In the records below, the part to copy starts at the line containing "Task: Select the Nozzle offset X field" and goes to the last line; output it exactly, without pictures.

-=-=-=-=-

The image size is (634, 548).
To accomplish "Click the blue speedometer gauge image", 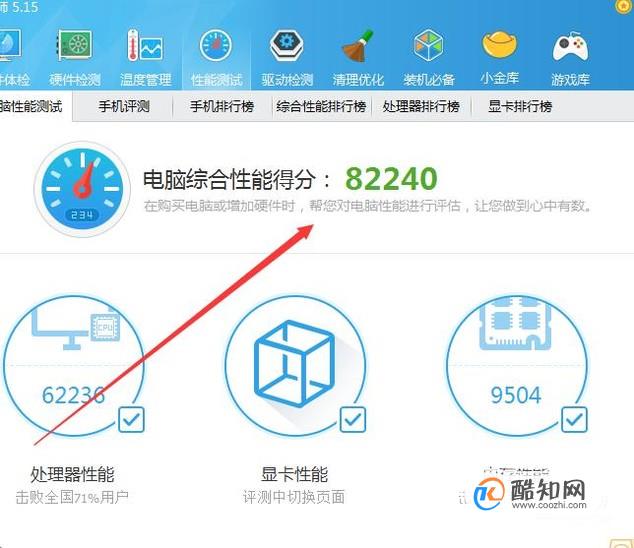I will (82, 189).
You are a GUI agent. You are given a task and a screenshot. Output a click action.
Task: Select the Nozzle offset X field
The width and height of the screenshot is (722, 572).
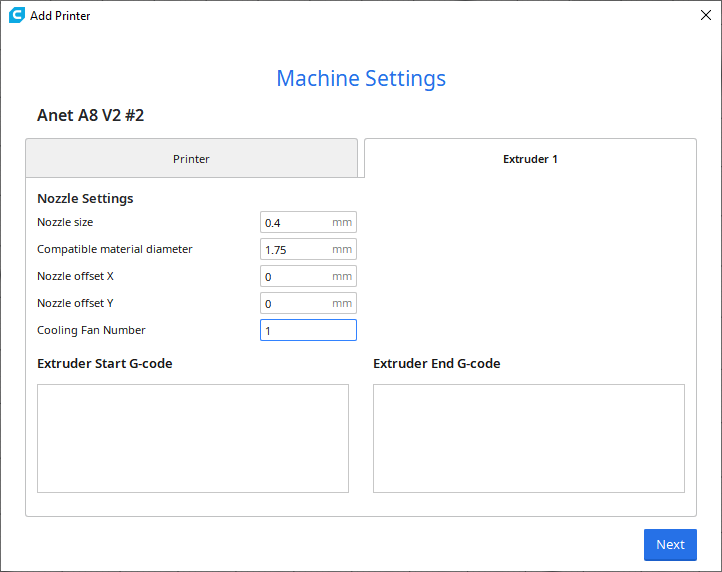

-=-=-=-=-

## Solution for this task
Task: Select the Nozzle offset X field
The width and height of the screenshot is (722, 572).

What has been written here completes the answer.